Being green is something that we've all become quite accustomed to over the past ten years or so.
One company from Lancaster, NY, however, has been green for so long it should be going gray.
Ecology and Environment (E&E) has been around since long before 'being green' was a recognised attitude.
It is as a result of both the company's pioneering past and its plans for the future that allowed this green pioneer to go global and feature in CNN Money.
E&E has been in business for 40 years and concerned itself with issues such as climate change and alternative energy long before the majority of the world had even heard either of these phrases mentioned.
It is as a result of this history and the depth of knowledge and understanding that E&E has of its industry that has rendered the company virtually recession-proof.
The company was founded in 1970 by four friends and has gone from strength to strength ever since. When you consider the global – but particularly western – attitude towards the environment now, it is perhaps of little surprise that the company is doing better than ever.
E&E offers advice to fledgling firms in the industry trying to gain a foothold, as well as conduct environmental impact studies and give counsel on the cleanup of toxic waste.
Despite it's now very high reputation, as with all firms, E&E wasn't without its hiccups.
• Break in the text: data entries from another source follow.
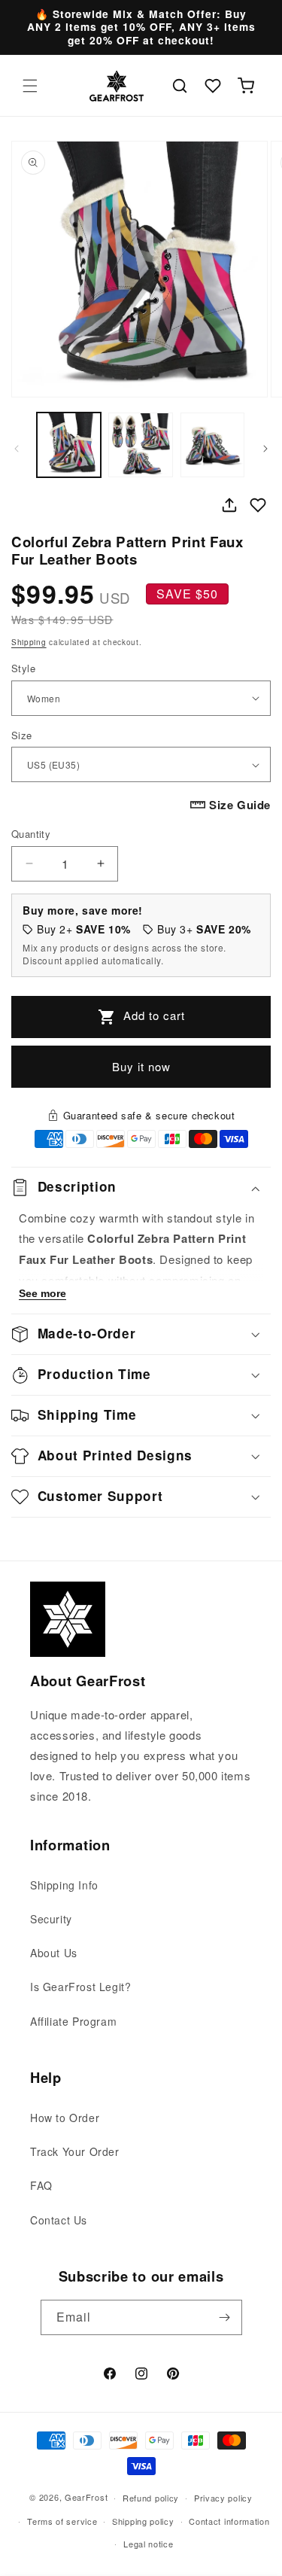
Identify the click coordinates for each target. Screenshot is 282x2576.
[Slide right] (265, 448)
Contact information (229, 2521)
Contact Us (58, 2219)
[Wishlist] (212, 85)
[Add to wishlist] (258, 505)
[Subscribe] (224, 2317)
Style (23, 668)
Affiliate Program (73, 2021)
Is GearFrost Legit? (80, 1986)
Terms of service (62, 2521)
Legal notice (148, 2544)
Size (21, 735)
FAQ (41, 2185)
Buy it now (141, 1066)
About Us (53, 1952)
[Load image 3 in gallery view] (212, 445)
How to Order (64, 2117)
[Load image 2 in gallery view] (140, 445)
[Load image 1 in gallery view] (69, 445)
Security (51, 1918)
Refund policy (151, 2498)
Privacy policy (223, 2498)
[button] (30, 85)
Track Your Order (75, 2151)
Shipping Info (64, 1884)
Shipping (29, 642)
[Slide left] (16, 448)
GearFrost (86, 2497)
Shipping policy (143, 2521)
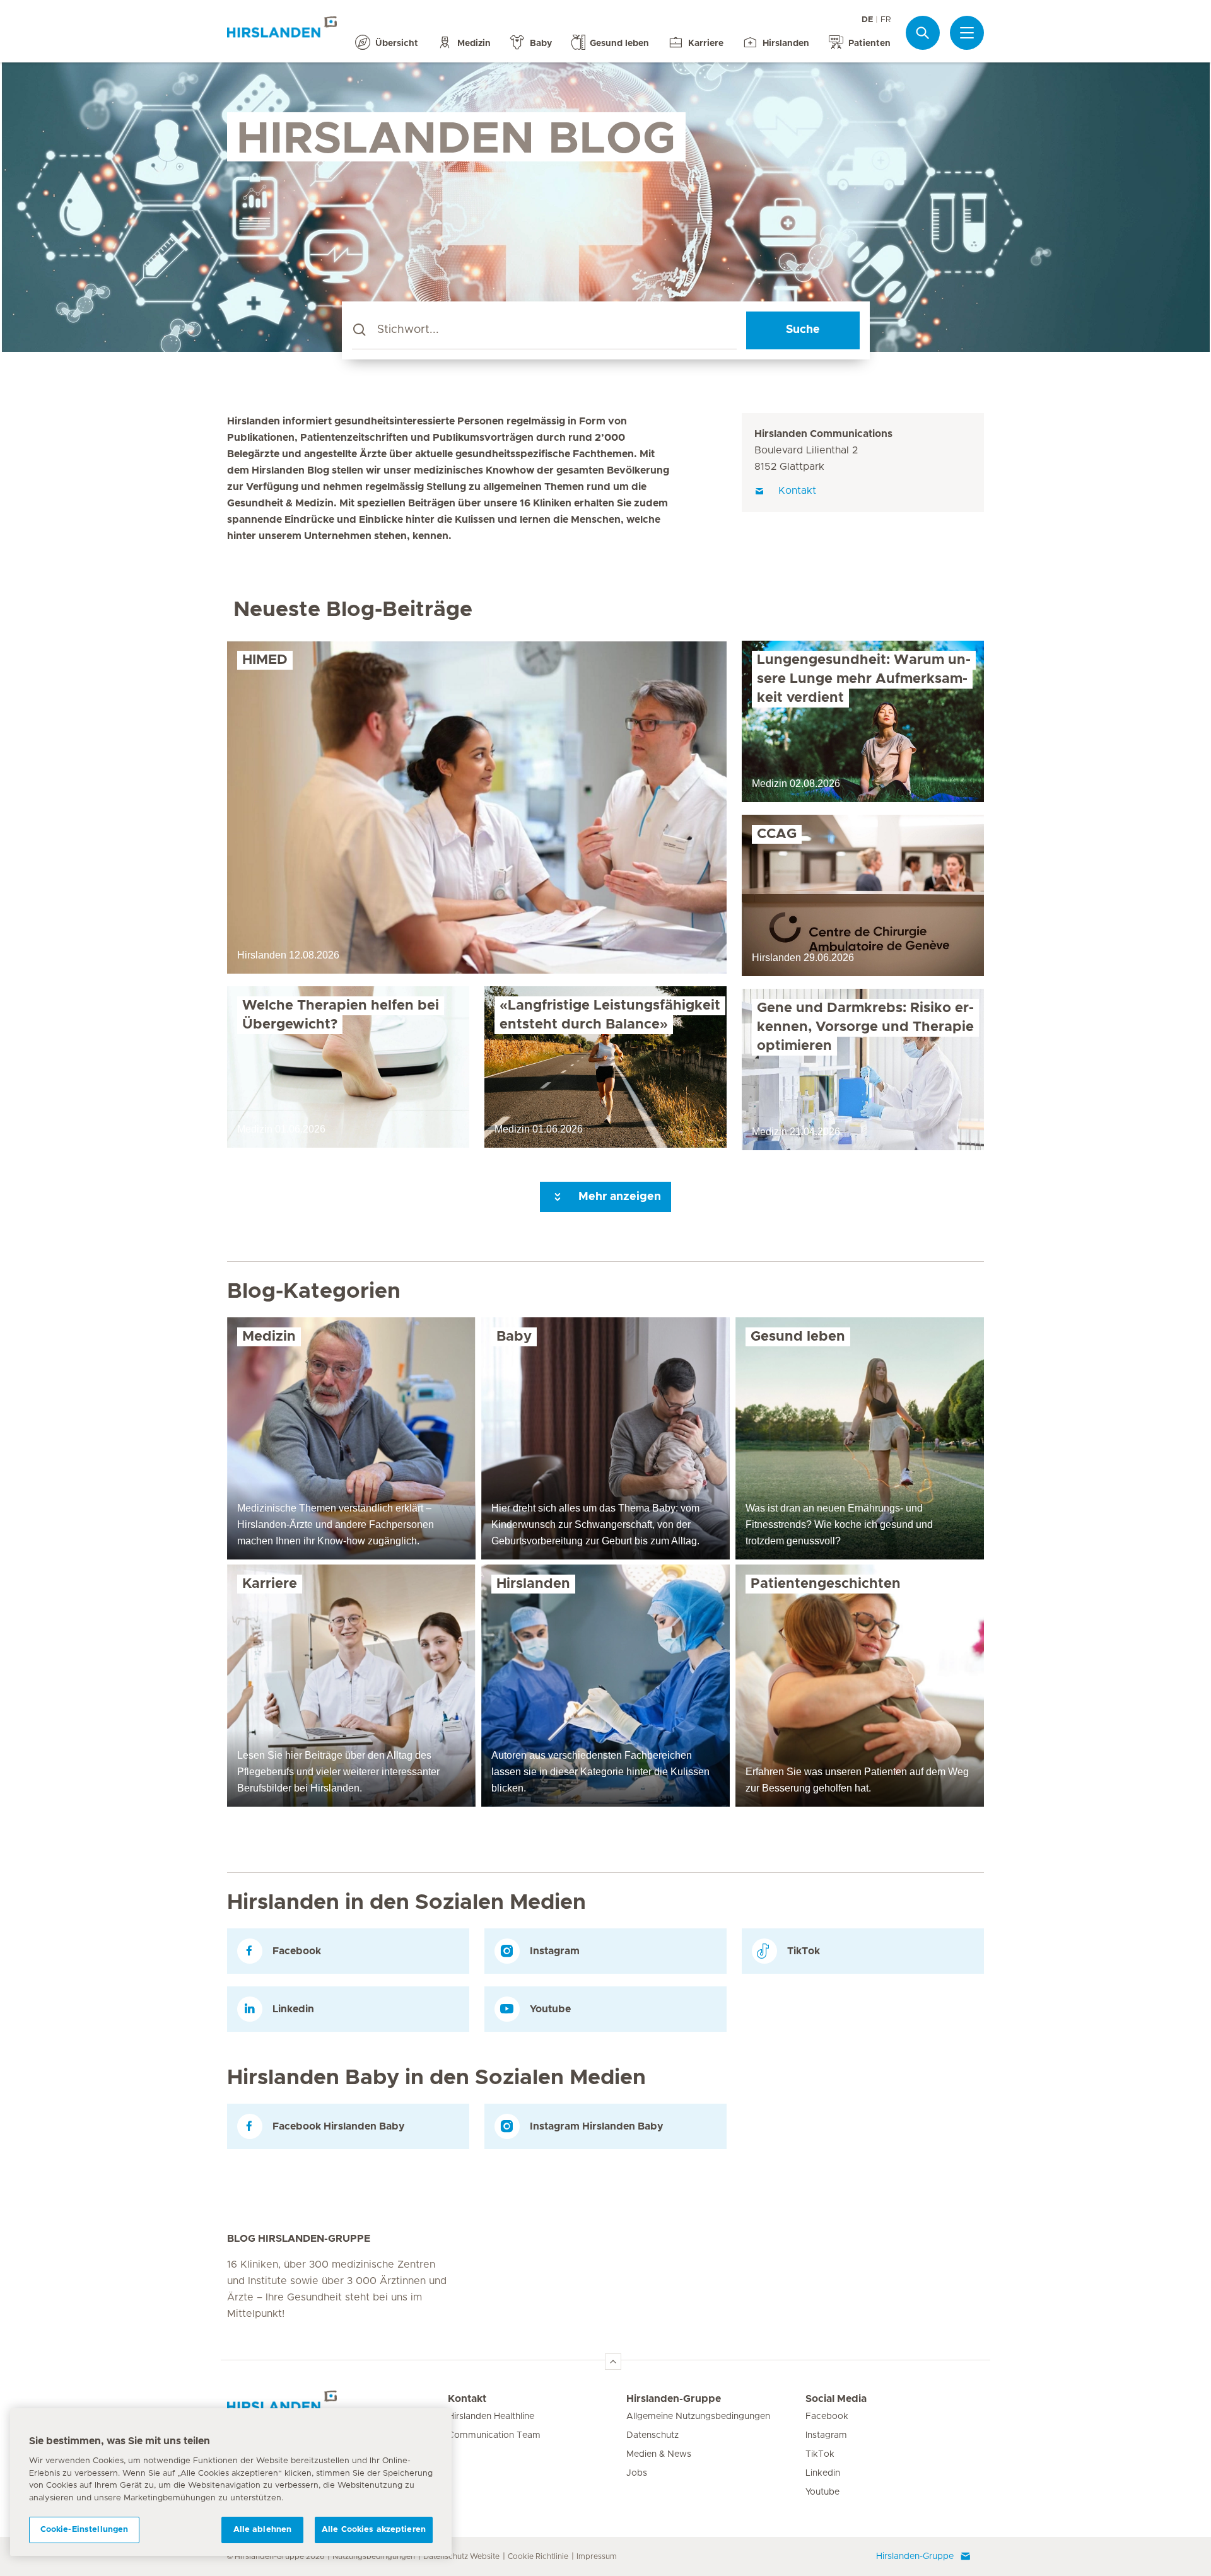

One example perhaps epitomises the company's strength and longevity more than the rest, however.
In the mid-seventies, a newly purchased wind turbine (a relatively revolutionary purchase back then) spun free and buried itself in the company's car park.
The accident could well have been the end of a number of company's – the failure of the very kind of products you are trying to champion is an often catastrophic problem – but E&E survived.
Since that day, E&E has consulted on over 200 wind-power projects.
It would be accurate to say that the company leads by example and very much follows its own mantra.
Its headquarters are built on a 64,000sq-ft site that, according to chief executive Kevin Neumaier, consumes half as much energy as an "energy-hoggomg" building of equal size.
The rooftop boats solar panels and the building is flooded in natural light as a result of the vast windows.
As one of America's original green buildings, it has recently been honoured with a platinum designation from the US Green Building Council.
So what's the secret of the company's success? Pam Hall, chief executive of Normandeau Associates (a competitor of E&E), said: "E&E manages to be on trend without being trendy. It has a reputation for sound science, which makes it very formidable."